Billy Gilbert’s invocation of the Chief of the London Fire Brigade doesn’t help Erik Schwartz, T. C. Memo. 2022-125, filed 12/21/22. Erik is back from remand, when the admin record from his CDP was too scanty to evidence a prior chance to contest four years ago.

Erik sought a credit elect for an overpayment made pursuant to his divorce decree, but didn’t file for that year (hereinafter “Year of Divorce”) because he thought an interlocutory decree of State court prevented him from filing. On remand, the AO said the epistolary volleying between Erik and IRS didn’t constitute an informal request to apply the remaining balances of the overpayment from Year of Divorce to the five (count ’em, five) subsequent nonconsecutive years Erik claims.

First issue, this is a real credit. Erik did pay, IRS credited Year of Divorce but put the rest in an excess collections account, and never issued a Section 6532(a)(1) notice of disallowance.

Second, the credit Erik wants to apply is a credit against income tax, the tax for which the overpayment was made, not some unrelated liability. The problem is whether Erik’s letter-writing and telephonic campaign constituted an informal request to apply the overpayment from Year of Divorce to the subsequent years within the Section 6511 lookback.

Judge Vasquez: “It has long been recognized that a writing which does not qualify as a formal refund claim nevertheless may toll the period of limitations applicable for refunds if (1) the writing is delivered to the Commissioner before the expiration of the applicable period of limitations, (2) the writing in conjunction with its surrounding circumstances adequately notifies the Commissioner that the taxpayer is claiming a refund and the basis therefor, and (3) either the Commissioner waives the defect by considering the refund claim on its merits or the taxpayer subsequently perfects the informal refund claim by filing a formal refund claim before the Commissioner rejects the informal refund claim.” T. C. Memo. 2022-125, at p. 14. And there’s “copious citation of precedent,” so get it for your memos of law.

IRS said they were too busy to reply, but they wrote Erik that he didn’t need to do anything else. And IRS’ logs showed Erik’s phonecalls. IRS waived formal notice.

But all Erik establishes is a credit elect for Years Two and Three. Years Four, Five, and Six took place after a two-year gap. The gap puts paid to Erik’s cascade.
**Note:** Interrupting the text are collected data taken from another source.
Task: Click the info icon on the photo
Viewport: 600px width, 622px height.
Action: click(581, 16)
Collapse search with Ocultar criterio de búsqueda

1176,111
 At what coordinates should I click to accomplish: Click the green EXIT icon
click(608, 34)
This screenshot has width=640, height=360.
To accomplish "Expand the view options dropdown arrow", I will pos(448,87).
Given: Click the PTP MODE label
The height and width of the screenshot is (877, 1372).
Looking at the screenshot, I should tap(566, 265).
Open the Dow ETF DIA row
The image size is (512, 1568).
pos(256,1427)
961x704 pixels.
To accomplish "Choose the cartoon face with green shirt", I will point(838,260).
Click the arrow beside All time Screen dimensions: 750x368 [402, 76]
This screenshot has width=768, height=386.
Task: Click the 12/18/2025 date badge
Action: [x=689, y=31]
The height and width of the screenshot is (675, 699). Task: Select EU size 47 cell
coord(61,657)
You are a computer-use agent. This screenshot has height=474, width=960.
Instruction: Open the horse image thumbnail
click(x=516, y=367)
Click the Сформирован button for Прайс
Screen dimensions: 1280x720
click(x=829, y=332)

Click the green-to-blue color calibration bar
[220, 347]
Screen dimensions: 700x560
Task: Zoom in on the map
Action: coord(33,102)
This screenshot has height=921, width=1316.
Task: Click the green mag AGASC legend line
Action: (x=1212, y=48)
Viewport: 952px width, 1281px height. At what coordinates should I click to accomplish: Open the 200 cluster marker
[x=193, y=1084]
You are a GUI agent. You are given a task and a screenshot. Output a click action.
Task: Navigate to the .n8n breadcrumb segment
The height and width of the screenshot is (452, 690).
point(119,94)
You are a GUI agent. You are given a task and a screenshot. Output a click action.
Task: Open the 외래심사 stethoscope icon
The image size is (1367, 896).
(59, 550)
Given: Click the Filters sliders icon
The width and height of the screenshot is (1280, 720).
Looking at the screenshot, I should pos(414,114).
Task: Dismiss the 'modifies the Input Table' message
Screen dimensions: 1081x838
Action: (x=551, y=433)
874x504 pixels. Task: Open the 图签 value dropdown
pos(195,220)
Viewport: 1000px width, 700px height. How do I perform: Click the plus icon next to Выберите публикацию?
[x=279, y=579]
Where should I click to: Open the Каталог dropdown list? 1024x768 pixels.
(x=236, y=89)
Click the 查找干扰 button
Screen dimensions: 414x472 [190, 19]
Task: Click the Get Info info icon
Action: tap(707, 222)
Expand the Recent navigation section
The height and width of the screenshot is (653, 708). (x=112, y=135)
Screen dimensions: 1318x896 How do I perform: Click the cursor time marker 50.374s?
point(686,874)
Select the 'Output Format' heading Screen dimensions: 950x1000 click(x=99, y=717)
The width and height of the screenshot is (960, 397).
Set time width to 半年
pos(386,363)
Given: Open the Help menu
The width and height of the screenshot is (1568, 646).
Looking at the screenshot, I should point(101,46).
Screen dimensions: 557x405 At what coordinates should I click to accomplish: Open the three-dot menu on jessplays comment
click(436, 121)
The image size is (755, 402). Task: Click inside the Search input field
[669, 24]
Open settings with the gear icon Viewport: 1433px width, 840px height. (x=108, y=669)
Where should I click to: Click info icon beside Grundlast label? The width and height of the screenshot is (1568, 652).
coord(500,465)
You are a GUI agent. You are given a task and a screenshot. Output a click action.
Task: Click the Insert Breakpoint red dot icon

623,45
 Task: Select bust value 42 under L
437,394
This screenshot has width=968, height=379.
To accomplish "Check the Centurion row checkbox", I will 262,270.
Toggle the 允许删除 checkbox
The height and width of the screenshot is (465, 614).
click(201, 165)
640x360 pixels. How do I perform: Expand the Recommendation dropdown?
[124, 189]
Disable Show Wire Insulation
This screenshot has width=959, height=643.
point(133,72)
“The record does not establish a chain of cascading credit elects linking petitioner’s [Year of Divorce] overpayment to his [Years Four, Five , and Six] liabilities. To be sure, the [Year of Divorce] overpayment resulted in credit elects for [Years  Two and Three], and petitioner elected to apply his [Year Two] overpayment against his [Year Three] estimated tax. However, tax returns for [Years Two and Three] are not in evidence. Although respondent’s transcripts show no tax liabilities for those years, it is unclear whether petitioner elected to apply his [Year Three] overpayment for [Year Four] and his [Year Four] overpayment for [Year Five]. Moreover, the return information for petitioner’s [Year Five] tax year does not reference a credit elect from [Year Four] and does not include an election to apply an overpayment against his estimated tax for [Year Six]. Because there is no evidence of cascading credit elects from [Years Three, Four, and Five], we cannot link the [Year of Divorce] overpayment to any years beyond [Year Two].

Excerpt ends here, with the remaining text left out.